Anyway, we were looking at pictures of space on my iPhone when we came across the Crab nebula. He asked what a nebula was and I tried to explain but then he asked a question for which I had no coherent answer, being a trilobite in the ways of astronomy. He said, quote, "Daddy, how can there be gas in space when it's a vacuum? You know, without air?"

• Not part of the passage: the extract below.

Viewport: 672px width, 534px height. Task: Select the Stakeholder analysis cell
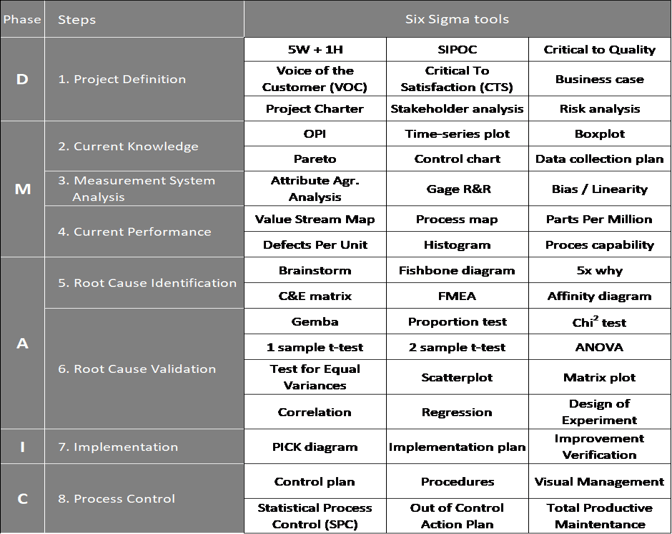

I stumbled on the answer and told him I would tell him tomorrow, which is actually today. So, I'm new to the forums and I'm here to learn about astronomy and to make more astronomy buddies, but also to figure out how to explain this to my five year old son, who is obviously going to turn out much smarter than me.

Thanks in advance!

Sp1ke
2009-Jan-15, 04:15 PM
Well, the places where the gas is - that's not a vacuum.
Where there's no gas - that's a vacuum.

Nick Theodorakis
2009-Jan-15, 04:25 PM
First of all, vacuum is a relative thing; no vacuum is perfect. According to the wikipedia article on vacuum (http://en.wikipedia.org/wiki/Vacuum), ultrahigh vacuums created on earth range from 10-9 to 10-12 torr (which is a much greater vacuum than that creatred by oridinary laboratory instruments), whereas space can vary from 10-6 to 10-17 torr.

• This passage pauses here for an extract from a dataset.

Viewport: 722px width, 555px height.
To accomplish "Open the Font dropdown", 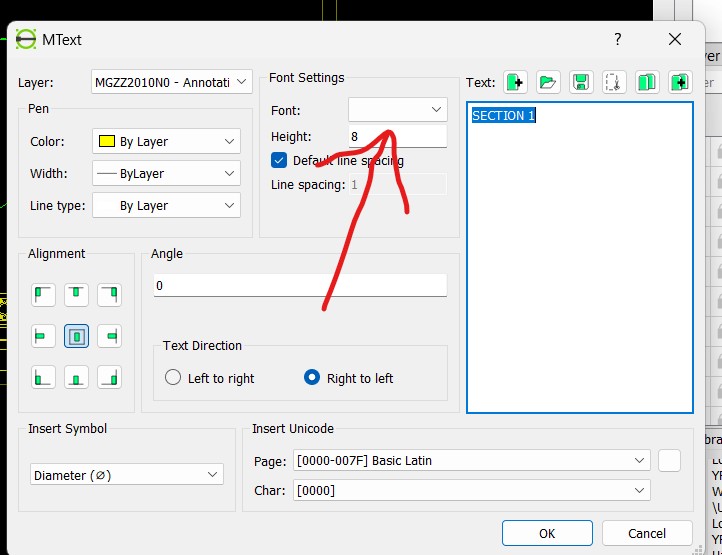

As to nebulae in general, I found this article on nebulae on answers.com (http://www.answers.com/topic/nebula), which references something called the Sci-Tech Encyclopedia:



Diffuse nebulae range in density from a few atoms per cubic centimeter to 10,000 or more atoms per cubic centimeter (as in the Orion Nebula).


Hope this helps.

Nick

jplumey
2009-Jan-15, 05:06 PM
Well, the places where the gas is - that's not a vacuum.
Where there's no gas - that's a vacuum.

hah! That's a simple answer. Nick's a more robust answer, but yes I get the point. I guess I never thought about what the word 'vacuum' really meant, in terms of space, not the thing that sucks up dirt around the house.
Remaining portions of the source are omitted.